What you have to do: Can you reproduce every line of the listing below, requests included, offsetting each x and y coordinate in the answers by adding 90 to it? Leave the pictures out.

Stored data

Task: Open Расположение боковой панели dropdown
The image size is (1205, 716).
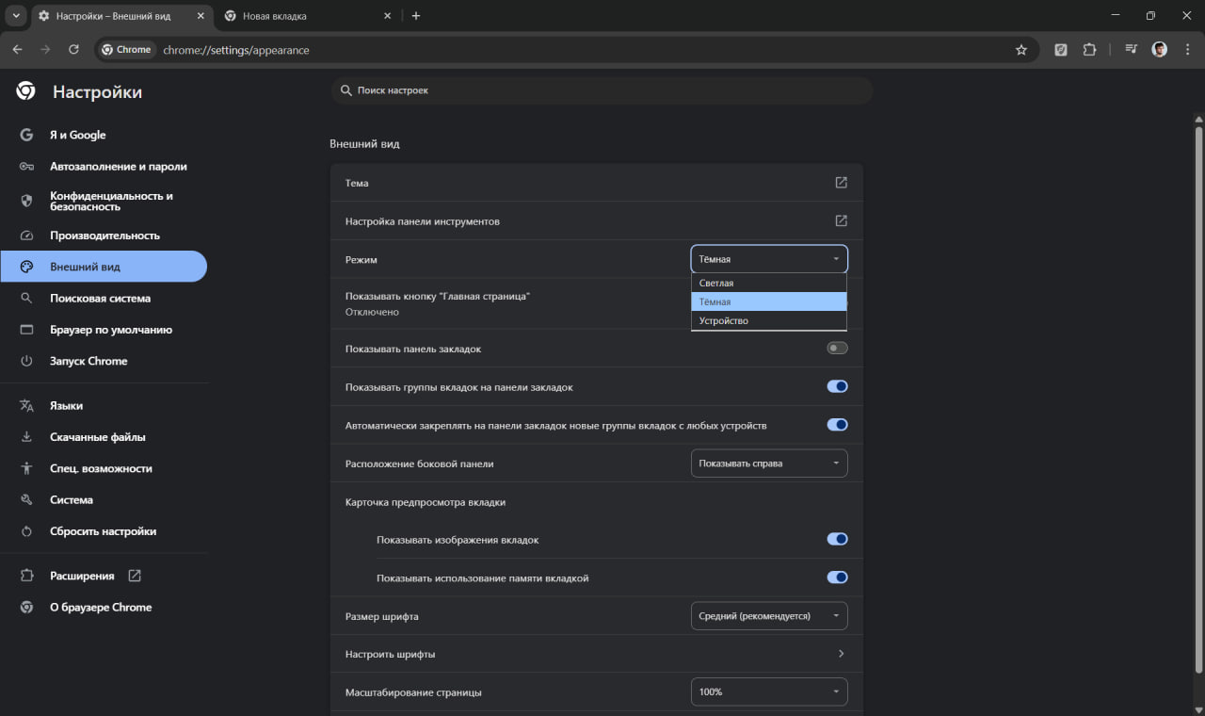Action: (x=769, y=464)
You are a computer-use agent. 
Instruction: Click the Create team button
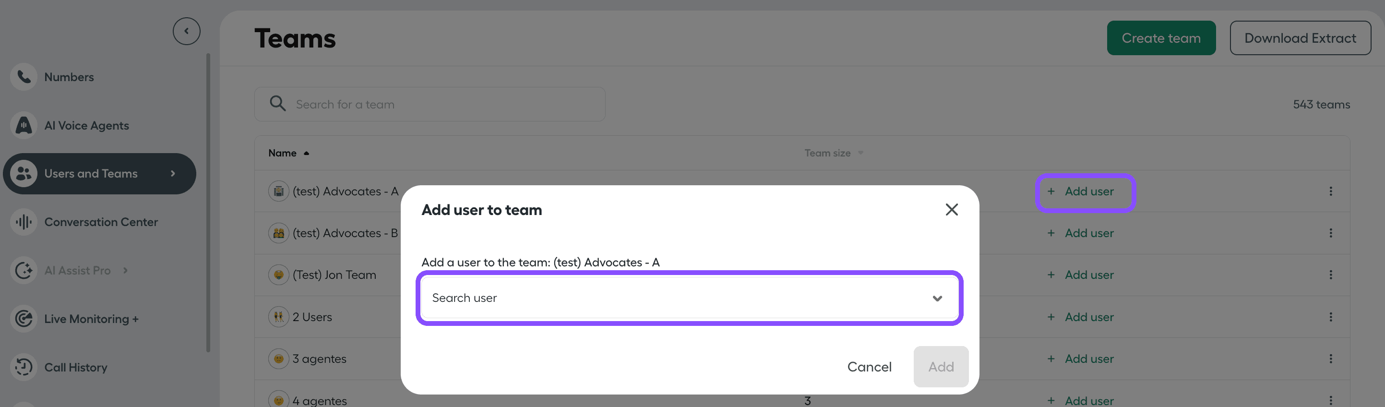(x=1161, y=38)

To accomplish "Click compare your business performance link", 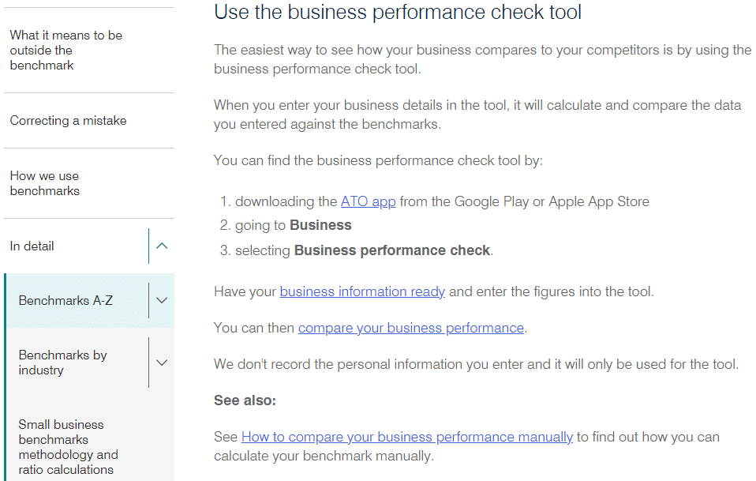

Solution to this exercise:
Task: Open Расположение боковой панели dropdown
The image size is (1205, 716).
Action: (x=859, y=554)
You are a computer-use agent. 
Instruction: Click the Create team button
(x=1251, y=128)

To accomplish "Click compare your business performance link", 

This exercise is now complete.